What medication is considered the first line for a patient with stable angina for symptom management?

A

Beta Blocker

74
Q

Which calcium channel blocker is preferred in patients with heart failure?

A

Amlodipine

75
Q

After how many weeks should cilostazol be discontinued if no benefit is seen?

A

12 weeks – increased risk of mortality and Mis, takes 4 weeks to work

76
Q

Which of the following are the most common (top three) presentations of TIAs?
a. Slurred speech
b. Headache
c. Facial droop
d. Numbness in a limb
e. Stiff neck

A

a. Slurred speech
c. Facial droop
d. Numbness in a limb

77
Q

Which of the following statements is correct regarding antithrombotic therapy for primary prevention of TIA or stroke?
a. If atrial fibrillation is present, the CHA2DS2-VASc score should be used to determine the need for preventive therapy.
b.

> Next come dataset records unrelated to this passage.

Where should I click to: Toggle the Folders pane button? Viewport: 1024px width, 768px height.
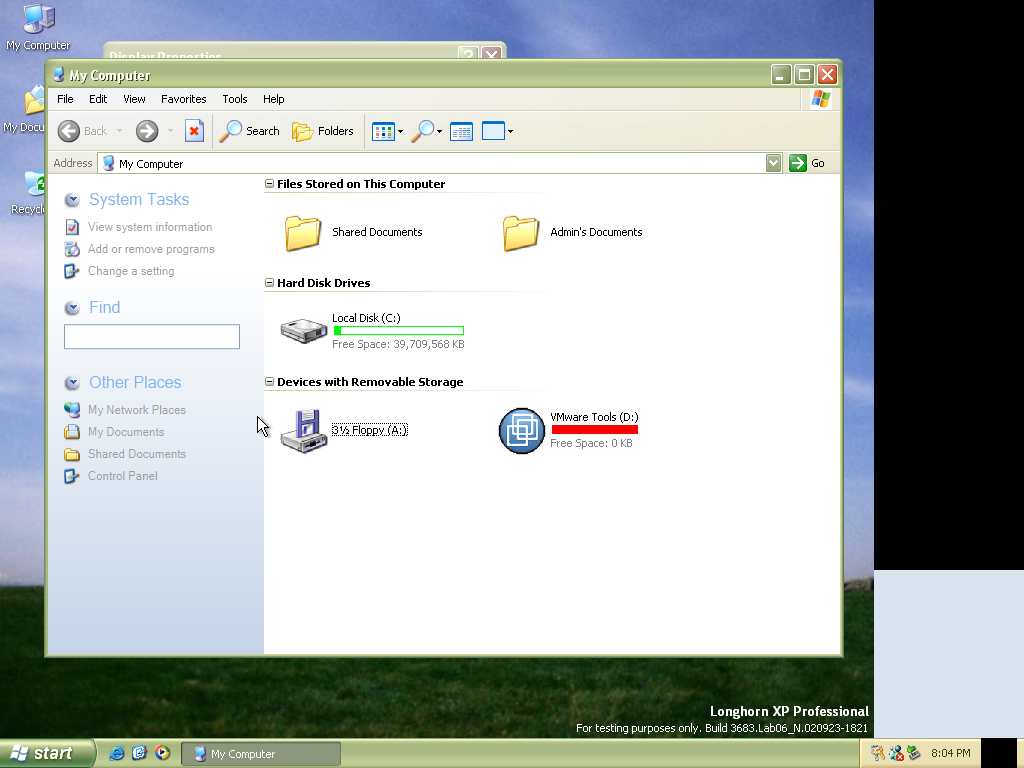point(322,131)
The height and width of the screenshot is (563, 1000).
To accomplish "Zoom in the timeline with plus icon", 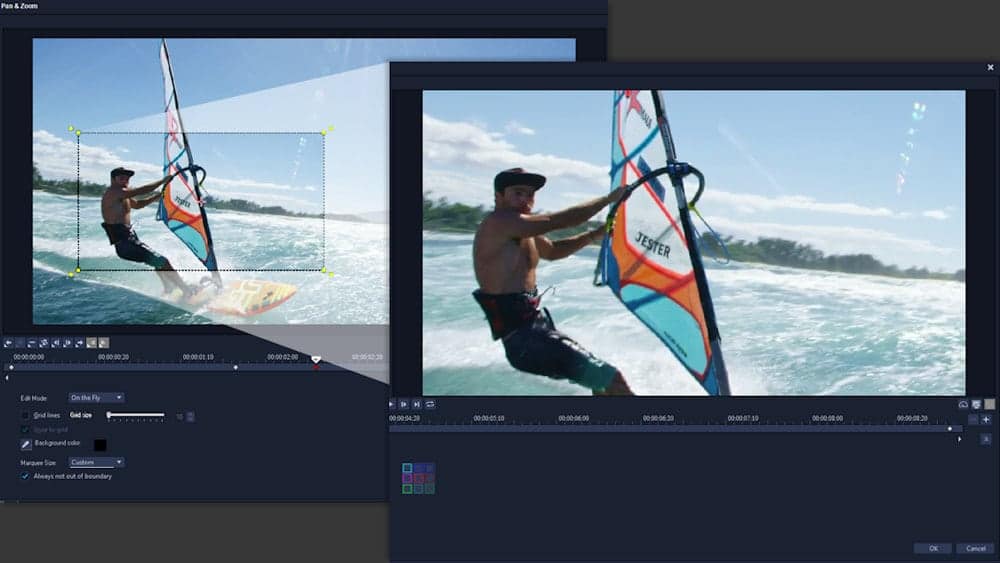I will pos(986,419).
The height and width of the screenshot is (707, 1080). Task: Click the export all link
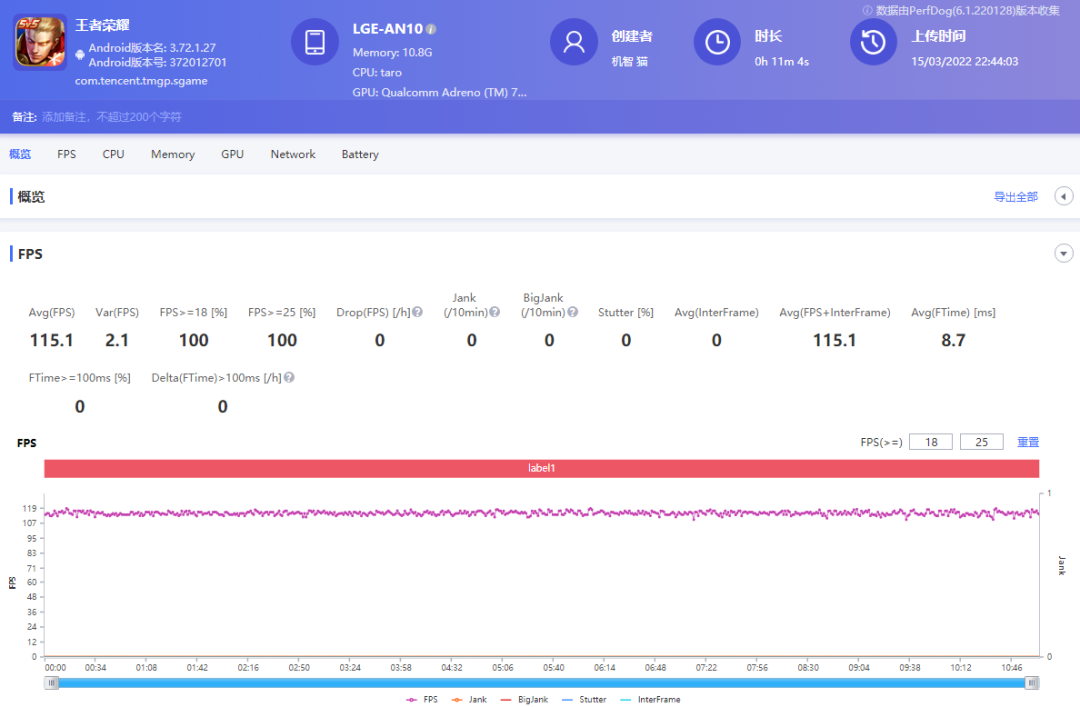tap(1015, 197)
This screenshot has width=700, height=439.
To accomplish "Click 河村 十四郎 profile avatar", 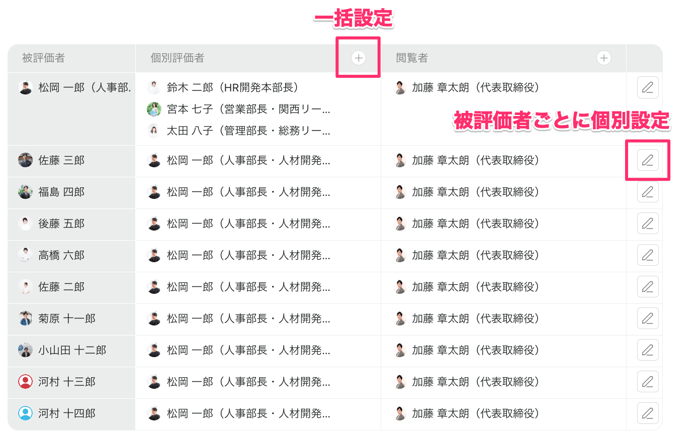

Daily low-dose aspirin (81 mg) is still recommended for primary prevention in the general population, even in the absence of atrial fibrillation.
c. In cases unrelated to atrial fibrillation, the CHA2DS2-VASc score is not needed to assess the need for antithrombotic therapy.
d. Daily aspirin therapy, even at low doses, is strongly advocated for primary prevention of stroke in all patients over the age of 50.

A

a. If atrial fibrillation is present, the CHA2DS2-VASc score should be used to determine the need for preventive therapy.

78
Q

What should the blood pressure be lowered to before the administration of thrombolytic therapy for a stroke?
a. <180/105 mmHg
b. <185/100 mmHg
c. <185/110 mmHg
d. <180/100 mmHg

A

c. <185/110 mmHg – maintain <180/105

79
Q

Which of the following patient scenarios reflects the correct dose and administration regimen for alteplase?
a. A 65-year-old male who weighs 110 kg. The patient received a total dose of 110 mg, with 10 mg given over the first 3 minutes and the remaining dose administered over the last 30 minutes.
b. A 65-year-old female who weighs 60 kg received a total dose of 54 mg, with 5.4 mg given in the first minute and the remainder administered over 60 minutes.
c. A 72-year-old male who weighs 80 kg. The total dose is 80 mg, with 8 mg given in the first minute and the rest administered over 60 minutes.
d. A 60-year-old female who weighs 95 kg received a total dose of 85.5 mg, with 9 mg administered over the first 5 minutes and the remaining dose given over the next 45 minutes.

A

b. A 65-year-old female who weighs 60 kg received a total dose of 54 mg, with 5.4 mg given in the first minute and the remainder administered over 60 minutes.